E quell’accusa di piccolo-borghese? A sinistra suonava come un insulto.
«Sì, un’accusa che ci siamo rinfacciati a vicenda. È una terminologia di quegli anni e oggi non mi verrebbe in mente ritirarla fuori. Decisamente datata».
I vostri rapporti si interruppero?
«No, tra noi non c’erano mai stati rapporti personali. Quando uscì Scrittori e Popolo io avevo 32 anni ed ero uno sconosciuto, sideralmente lontano dalla società culturale romana che aveva una struttura monocratica e chiusa. Il gruppo Moravia-Pasolini-Betti-Siciliano viveva in una sua realtà impermeabile. E io ai salotti romani bene preferivo il volantinaggio in fabbrica».
Oggi rimpiange il Pasolini profetico.
«Sì, partendo da premesse totalmente sbagliate riuscì a cogliere meglio di chiunque altro le aberrazioni del progresso. Una forza di denuncia e di previsione impressionante».
Però allora a sinistra era considerato reazionario e antiprogressista.
«Lo era, indubitabilmente. Era assetato di passato. Rimpiangeva un mondo incontaminato senza cogliere gli elementi di progresso che pure tra gli anni Cinquanta e Sessanta segnarono la crescita del nostro Paese. Ma il prevalere di questo elemento primigenio ha finito per rendere la sua denuncia più violenta e profetica».
Crede che la sua morte fu dovuta a un complotto?
«No, non ci credo. La sua morte fu coerente allo stile di vita. Non voglio dire che cercasse di essere ammazzato, ma se uno fa la vita che faceva Pier Paolo non può non sapere che rischia di essere ammazzato. E tutto quello che scrive e fa negli ultimi due o tre anni muove in quella direzione».
Cosa le dà fastidio delle celebrazioni di oggi?
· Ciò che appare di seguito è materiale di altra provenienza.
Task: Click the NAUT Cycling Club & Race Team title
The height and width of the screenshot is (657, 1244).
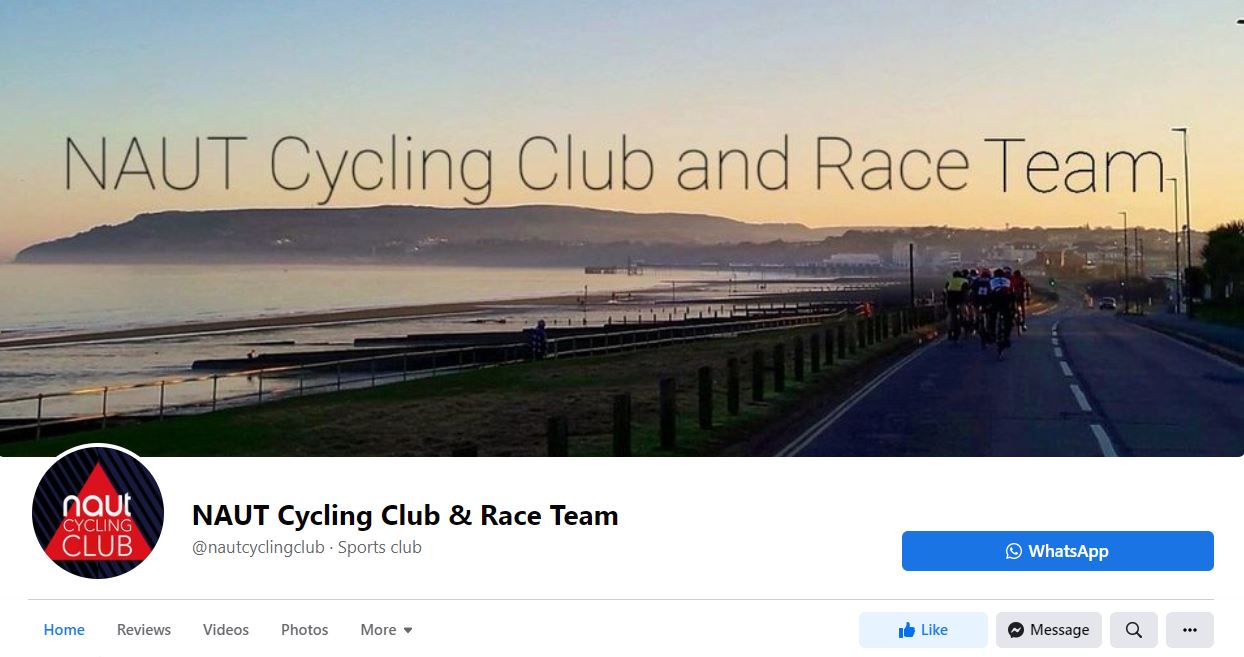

«Invece di capirlo e interpretarlo si tende a farne un santino spegnendone la carica critica pungente. Il profeta dell’omologazione rischia di essere consumato come un prodotto di massa».
Walter Siti sostiene che intorno a Pasolini è tutto un pigolio, ma in realtà non ci sono eredi: nessuno si è confrontato davvero con la sua ricerca.
«Sì, ha ragione. L’unico è Saviano, che lo cita in Gomorra come oggetto di pellegrinaggio alla tomba di Casarsa e ne tiene un po' conto nella descrizione della società camorristica. Per il resto non vedo eredi pasoliniani come non vedo né fortiniani né calviniani. Non ci sono eredi e basta».